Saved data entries
----------------------------------------
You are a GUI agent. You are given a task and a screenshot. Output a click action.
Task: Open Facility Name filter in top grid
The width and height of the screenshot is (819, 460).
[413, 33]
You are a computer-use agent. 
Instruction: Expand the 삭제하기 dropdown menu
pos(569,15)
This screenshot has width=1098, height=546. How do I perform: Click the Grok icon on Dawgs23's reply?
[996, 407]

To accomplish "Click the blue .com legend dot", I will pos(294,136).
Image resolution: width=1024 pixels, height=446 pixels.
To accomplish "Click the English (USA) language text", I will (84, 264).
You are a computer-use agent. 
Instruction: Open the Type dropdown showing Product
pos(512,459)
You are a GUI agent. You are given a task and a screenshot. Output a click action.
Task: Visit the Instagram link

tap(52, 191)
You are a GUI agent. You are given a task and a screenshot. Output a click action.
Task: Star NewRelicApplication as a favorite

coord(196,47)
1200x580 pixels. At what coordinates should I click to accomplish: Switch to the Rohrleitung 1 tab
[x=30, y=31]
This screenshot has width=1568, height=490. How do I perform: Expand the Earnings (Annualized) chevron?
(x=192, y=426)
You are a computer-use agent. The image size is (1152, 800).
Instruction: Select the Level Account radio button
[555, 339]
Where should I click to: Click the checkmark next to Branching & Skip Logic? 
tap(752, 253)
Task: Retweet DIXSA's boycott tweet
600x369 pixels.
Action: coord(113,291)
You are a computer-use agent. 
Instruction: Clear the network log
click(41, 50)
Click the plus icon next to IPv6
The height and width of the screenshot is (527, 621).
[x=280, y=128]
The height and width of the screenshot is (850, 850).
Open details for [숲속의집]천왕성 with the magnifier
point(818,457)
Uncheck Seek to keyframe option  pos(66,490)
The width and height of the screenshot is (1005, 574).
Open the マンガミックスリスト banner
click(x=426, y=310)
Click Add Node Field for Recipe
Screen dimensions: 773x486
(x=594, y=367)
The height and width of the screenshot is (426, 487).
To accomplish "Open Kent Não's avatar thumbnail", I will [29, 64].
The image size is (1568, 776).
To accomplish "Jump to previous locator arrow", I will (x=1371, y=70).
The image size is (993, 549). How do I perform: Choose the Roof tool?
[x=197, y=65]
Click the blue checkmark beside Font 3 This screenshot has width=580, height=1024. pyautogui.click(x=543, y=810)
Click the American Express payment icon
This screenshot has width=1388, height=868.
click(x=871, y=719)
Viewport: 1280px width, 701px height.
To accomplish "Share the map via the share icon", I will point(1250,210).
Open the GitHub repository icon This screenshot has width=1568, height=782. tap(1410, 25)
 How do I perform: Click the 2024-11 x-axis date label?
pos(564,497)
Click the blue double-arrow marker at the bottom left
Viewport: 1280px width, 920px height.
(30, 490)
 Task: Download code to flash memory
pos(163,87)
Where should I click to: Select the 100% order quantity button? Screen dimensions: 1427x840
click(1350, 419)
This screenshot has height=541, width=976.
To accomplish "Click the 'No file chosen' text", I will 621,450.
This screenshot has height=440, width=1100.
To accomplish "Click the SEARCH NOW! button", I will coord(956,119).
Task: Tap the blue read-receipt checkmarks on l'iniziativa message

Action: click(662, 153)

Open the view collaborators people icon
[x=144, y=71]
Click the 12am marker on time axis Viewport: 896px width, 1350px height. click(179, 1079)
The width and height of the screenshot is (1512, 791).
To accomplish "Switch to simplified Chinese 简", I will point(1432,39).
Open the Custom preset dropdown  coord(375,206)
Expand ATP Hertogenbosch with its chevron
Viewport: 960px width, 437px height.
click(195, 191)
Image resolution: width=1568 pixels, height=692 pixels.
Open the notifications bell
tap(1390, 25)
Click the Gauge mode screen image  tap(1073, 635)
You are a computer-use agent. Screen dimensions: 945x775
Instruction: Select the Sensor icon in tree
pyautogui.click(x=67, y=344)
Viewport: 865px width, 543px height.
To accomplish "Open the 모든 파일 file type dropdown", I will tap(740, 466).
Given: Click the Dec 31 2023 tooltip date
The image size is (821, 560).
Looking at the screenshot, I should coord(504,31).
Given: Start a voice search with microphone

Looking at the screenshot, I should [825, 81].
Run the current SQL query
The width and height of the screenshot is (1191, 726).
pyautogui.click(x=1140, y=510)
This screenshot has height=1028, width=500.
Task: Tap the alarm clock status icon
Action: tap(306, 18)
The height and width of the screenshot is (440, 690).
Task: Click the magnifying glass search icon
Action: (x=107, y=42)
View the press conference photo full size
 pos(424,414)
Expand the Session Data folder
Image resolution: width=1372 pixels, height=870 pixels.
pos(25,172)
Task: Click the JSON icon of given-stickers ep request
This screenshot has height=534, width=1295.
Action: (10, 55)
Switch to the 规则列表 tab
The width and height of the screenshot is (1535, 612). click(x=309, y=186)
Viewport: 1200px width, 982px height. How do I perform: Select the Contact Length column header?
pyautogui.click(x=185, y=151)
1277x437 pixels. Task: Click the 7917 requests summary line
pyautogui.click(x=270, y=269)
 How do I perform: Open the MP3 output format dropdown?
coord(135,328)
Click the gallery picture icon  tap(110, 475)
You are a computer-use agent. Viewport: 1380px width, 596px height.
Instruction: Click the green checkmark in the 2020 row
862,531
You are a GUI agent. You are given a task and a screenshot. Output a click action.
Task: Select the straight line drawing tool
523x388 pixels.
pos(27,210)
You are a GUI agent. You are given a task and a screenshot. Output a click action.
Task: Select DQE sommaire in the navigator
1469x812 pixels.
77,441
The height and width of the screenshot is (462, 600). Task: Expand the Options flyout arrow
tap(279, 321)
----------------------------------------
--- PROBLEM DETAILS ---
Lines from the records above that hold "will" are the ones to list.

--- YOUR SOLUTION ---
To accomplish "Click the blue .com legend dot", I will pos(294,136).
To accomplish "Click the English (USA) language text", I will (84, 264).
To accomplish "Open Kent Não's avatar thumbnail", I will [29, 64].
To accomplish "Jump to previous locator arrow", I will (x=1371, y=70).
To accomplish "Share the map via the share icon", I will point(1250,210).
To accomplish "Click the 'No file chosen' text", I will 621,450.
To accomplish "Click the SEARCH NOW! button", I will coord(956,119).
To accomplish "Switch to simplified Chinese 简", I will point(1432,39).
To accomplish "Open the 모든 파일 file type dropdown", I will tap(740, 466).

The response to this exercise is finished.